# Required action
Excluding every picture, print exactly the lines from the one containing "This screenshot has height=367, width=1153." through the end of the material below, both ends included.

# Provided entries
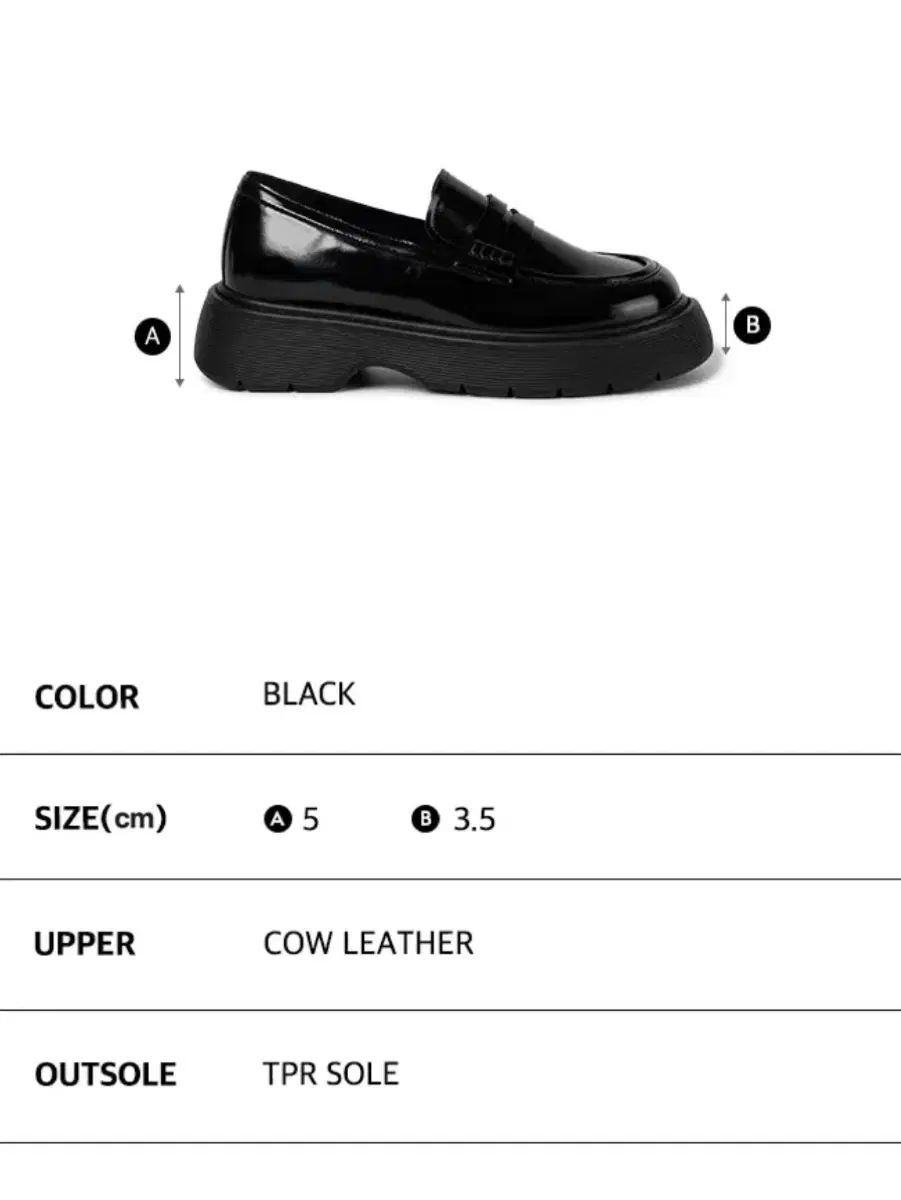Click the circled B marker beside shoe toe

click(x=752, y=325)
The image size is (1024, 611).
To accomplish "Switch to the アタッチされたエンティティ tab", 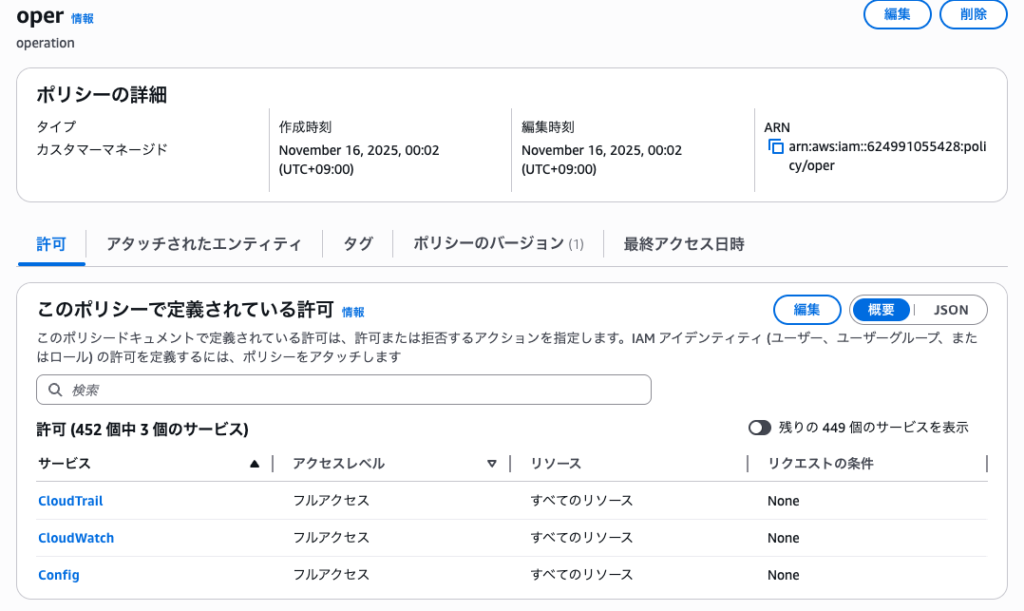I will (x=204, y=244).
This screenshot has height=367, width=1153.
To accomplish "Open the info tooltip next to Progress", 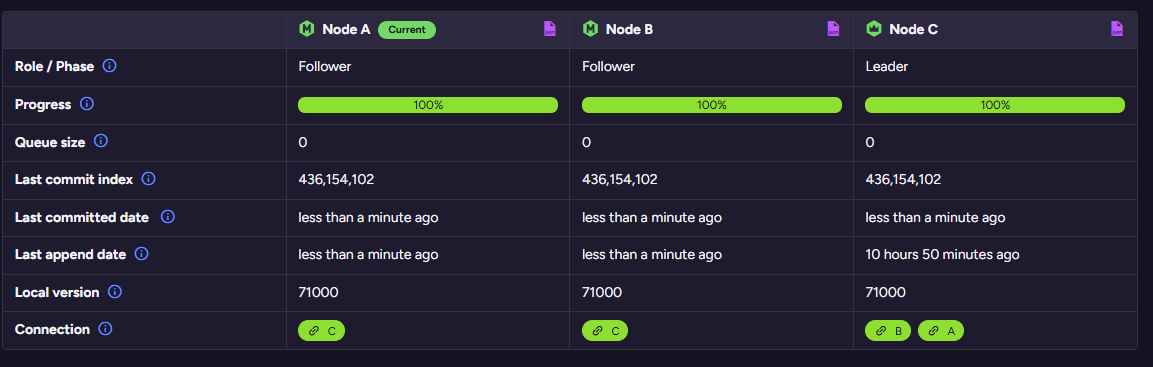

# Your response
This screenshot has height=367, width=1153.
To accomplish "Open the info tooltip next to Progress", 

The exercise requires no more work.